TASK DETAILS:
In the excerpt on reoperation outcomes, turn the paragraph beginning "A total of 9 patients died" into a brief bulleted list that keeps all of its figures.

EXCERPT TO READ:
== Segment start ==
Tumor histology, removal rate, and postoperative radiotherapy at each reoperation are summarized in Table 5. In our institution, patients underwent adjuvant radiotherapy, based on tumor WHO grade, location, and removal rate. Adjuvant radiotherapy was performed for the most patients with WHO grade II SBMs who could not achieve GTR. SRS/SRT and IMRT/3D CRT were used as the adjuvant radiotherapy. In contrast, in patients with WHO grade I SBMs, adjuvant radiotherapy was not routinely performed. However, 9 patients with progressive WHO grade I SBMs who could not achieve GTR received adjuvant radiotherapy.

3.5. OS and PFS

A total of 9 patients died within the follow-up period. PFS rates at 2, 5, and 10 years after the first reoperation were 68.0%, 52.8%, and 22.7%, respectively (Figure 2). OS rates at 2, 5, and 10 years after the first reoperation were 94.3%, 86.4%, and 71.7%, respectively (Figure 2).
== Segment end ==
DATA EXTRACT:
== Segment start ==
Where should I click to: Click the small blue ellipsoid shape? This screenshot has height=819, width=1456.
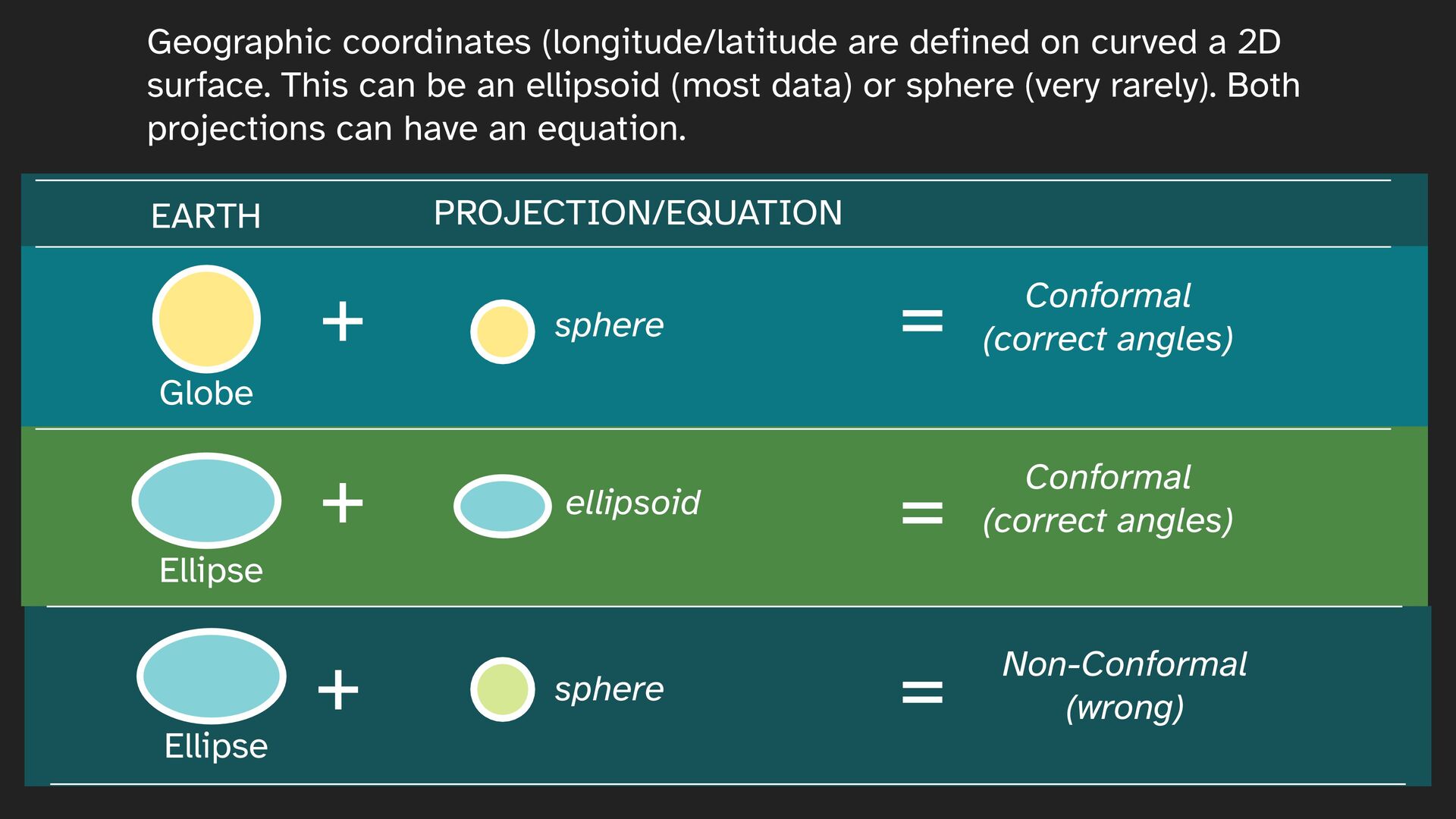click(502, 506)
== Segment end ==
RESPONSE BOX:
- 9 patients died during the follow-up period.
- PFS after the first reoperation: 68.0% at 2 years, 52.8% at 5 years, 22.7% at 10 years (Figure 2).
- OS after the first reoperation: 94.3% at 2 years, 86.4% at 5 years, 71.7% at 10 years (Figure 2).